In NJ, State Supreme Court justices are appointed by the governor and then go through an approval process with the state legislature. There’s no perfect system for appointing judges but I think that judges running for office like regular politicians is just a bottomless pit of bribery by the rich and the corporations.
If justices are appointed, then you run into the same debate we have on a national level: the potential for the Court to be defined by the current executive branch for decades if there is also a legislative majority. I know that court cases and decisions do not always work out the way a party might plan, but it would be interesting to look at how an elected state supreme court has performed as opposed to an appointed (given all the confounding factors). Now that money supplied by a small group of wealthy individuals, who don’t even have to be residents of a state, can buy elections, the whole electoral process can be compromised in a new way.
Bill Gates and his billionaire colleagues pose a much greater risk to democracy than any of our so-called border issues. These oligarchs want to suppress democratic participation while they pay to have laws tailor made to suit them. We need to work to overturn Citizens United and enact campaign spending limits like our wiser Nordic allies. Perhaps then more Americans would vote, if they thought they had a voice in the direction of the country. https://followmyvote.com/comparing-americas-voter-turnout/
Yes. Exactly this, retired teacher.
You are correct.
Reblogged this on Politicians Are Poody Heads and commented:
Oy! Bill Gates is using his billions to actually back a climate change denier for the Washington State Supreme Court because he is in favor of publicly funded charter schools.
Double Oy!
So what else is new???? Billionaires have taken over our government. We had a chance with Bernie. Now????
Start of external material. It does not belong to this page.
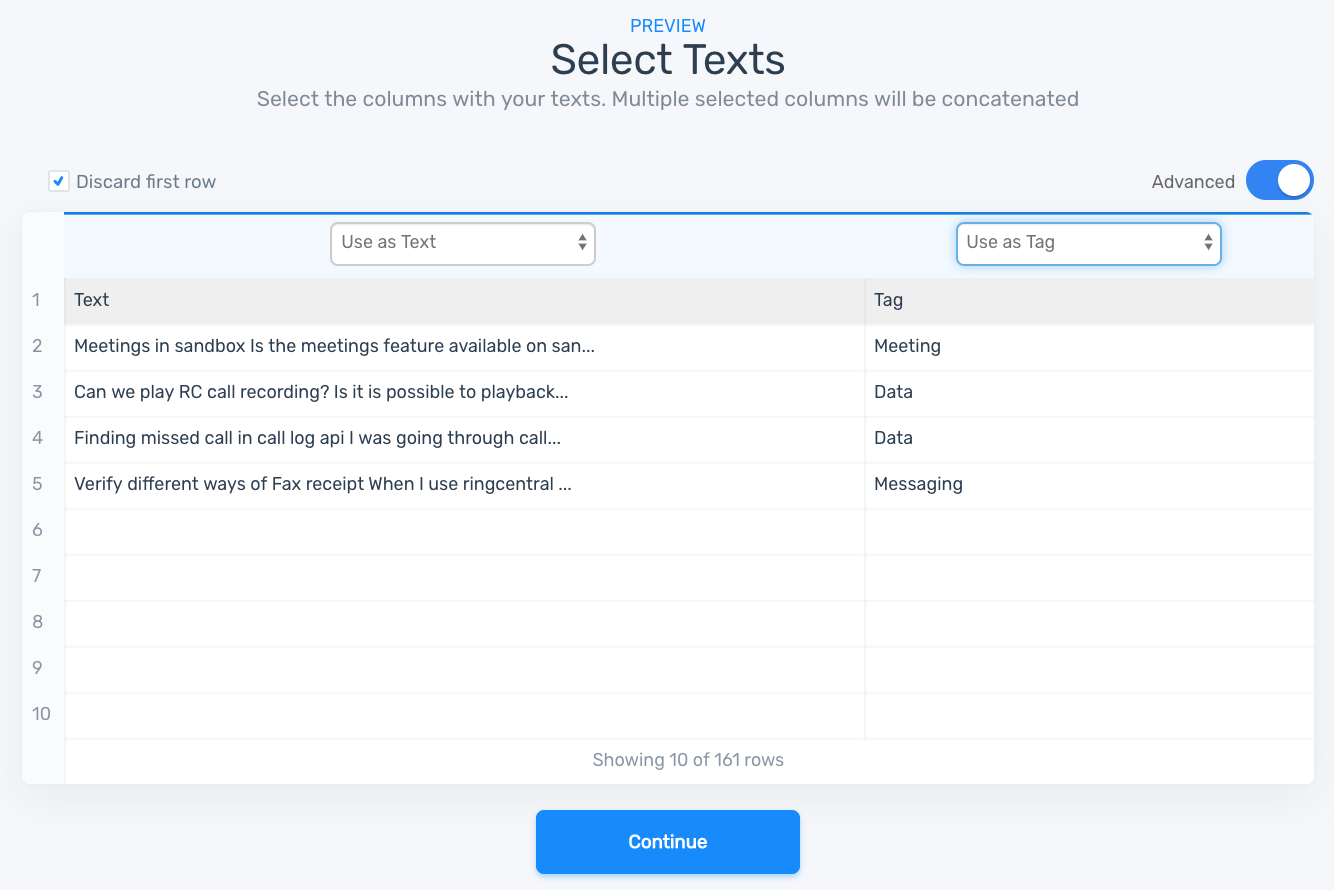
Task: Select the Finding missed call in call log cell
Action: point(317,438)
Typical ed reform initiative. Charter schools are the be-all and end-all. Nothing matters compared to the ideological crusade to replace public schools.
This is California:
“Californians are used to seeing outside groups — from oil and business interests to environmental and labor groups — spend millions of dollars in hopes of swaying state legislative races.
But in 2016, another sector came on the scene and surpassed them all: charter school advocates.
With a week before election day, no organization in the state has spent more outside money in the 2016 election cycle than either EdVoice or the Parent Teacher Alliance, two pro-charter committees.
Combined, they’ve made around $17 million in “independent expenditures” on state legislative races this year, a KPCC analysis shows.
Backed by donors like L.A. philanthropist Eli Broad, Netflix founder Reed Hastings, and Gap founder Doris Fisher, these pro-charter groups’ outside spending has even surpassed traditional heavyweights in California politics: groups backed by the energy industry, real estate developers or organized labor.”
It is all charters all the time in the echo chamber. They do absolutely nothing to benefit to any public school, anywhere. The saddest part is so many of them are public employees. We’re actually paying them to eradicate our schools.